[Records for processing]:
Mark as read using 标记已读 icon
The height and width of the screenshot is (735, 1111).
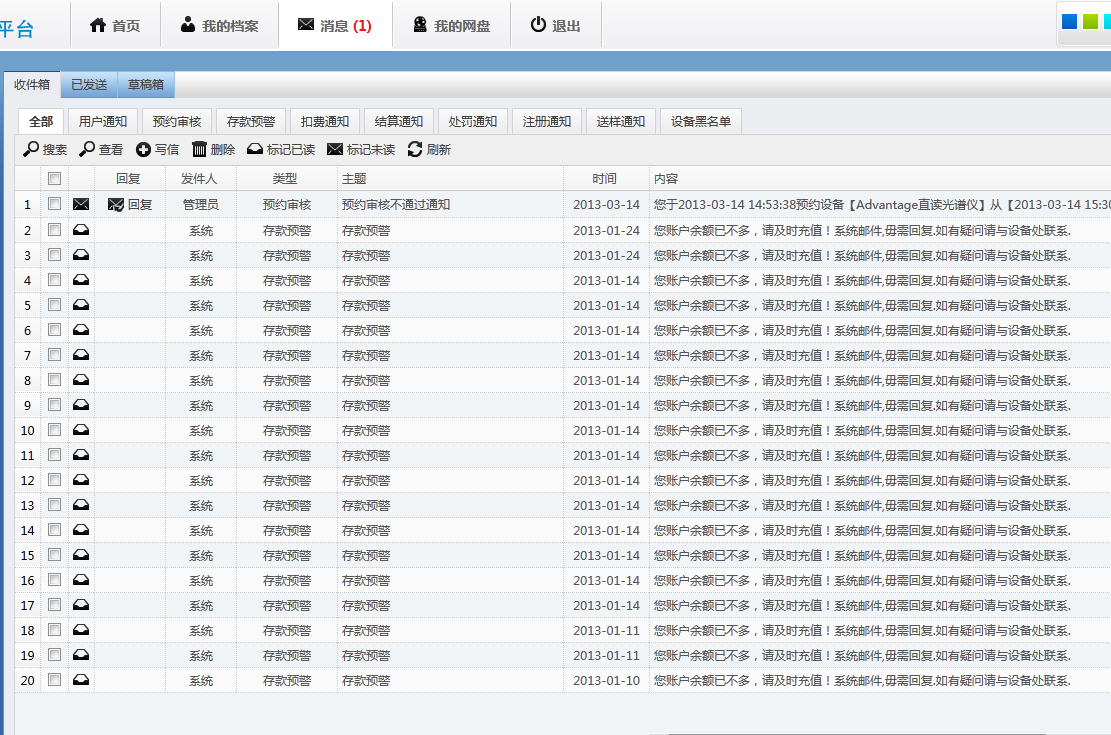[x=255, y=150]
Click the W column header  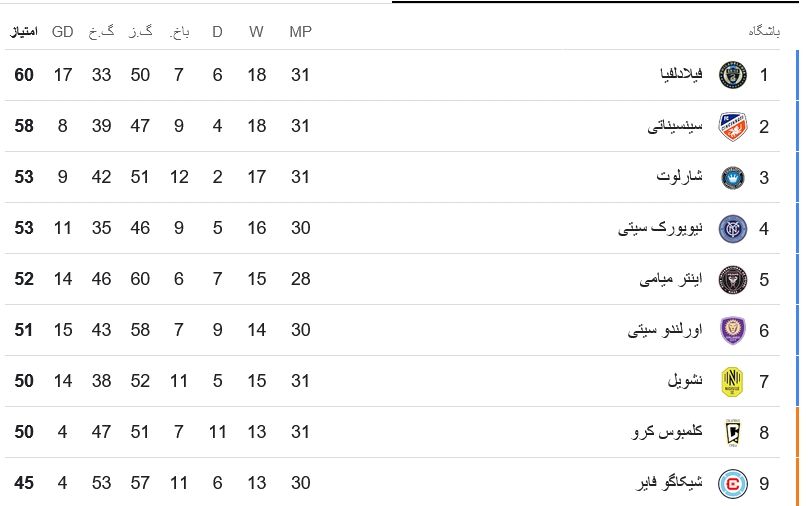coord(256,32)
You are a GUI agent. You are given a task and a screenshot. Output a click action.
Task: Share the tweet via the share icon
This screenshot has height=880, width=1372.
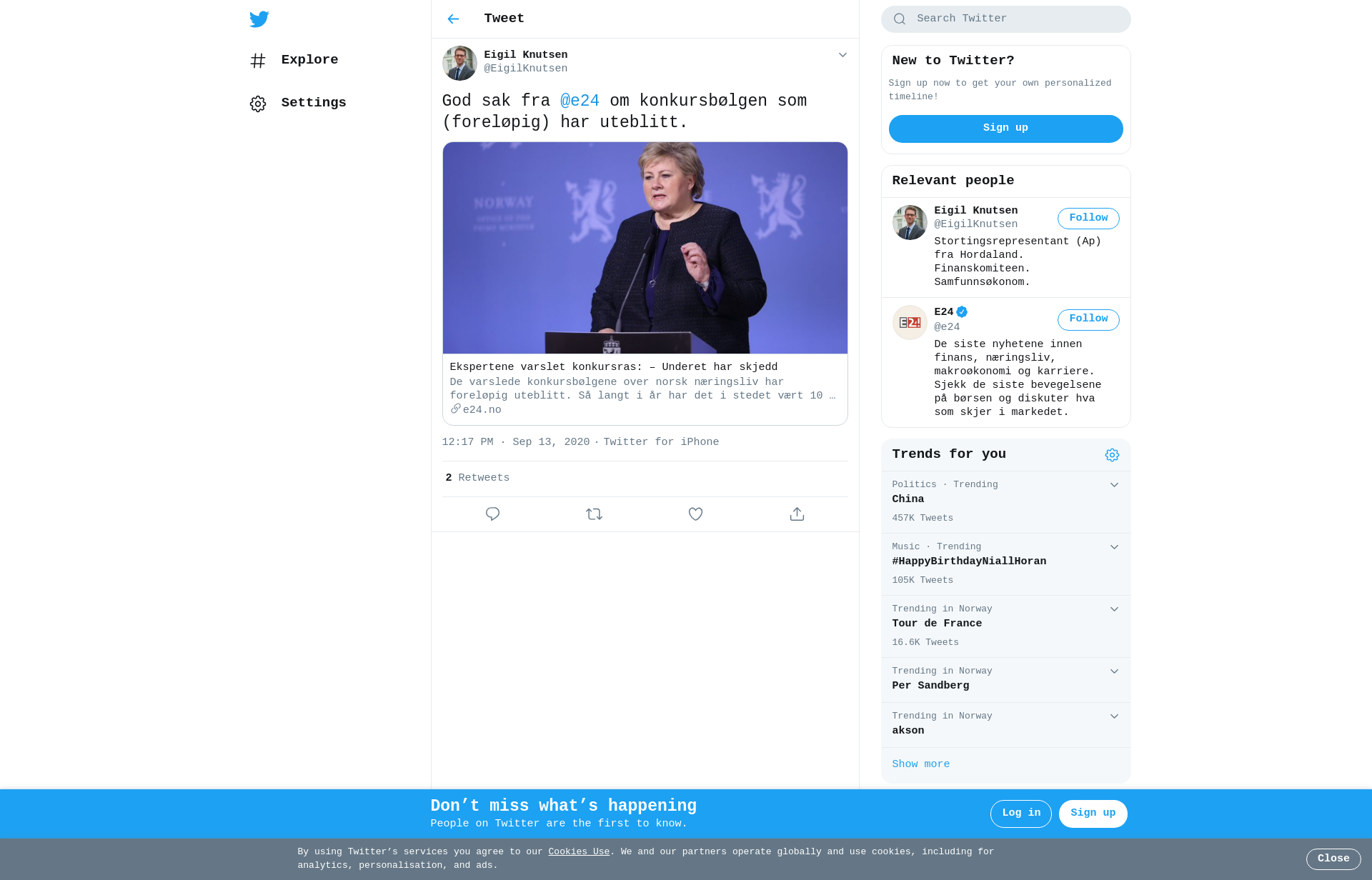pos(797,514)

[Work required]: Where does the string "icon" occur in the data above? Copy every line that holds it.

[Reply]:
Mark as read using 标记已读 icon
Task: Share the tweet via the share icon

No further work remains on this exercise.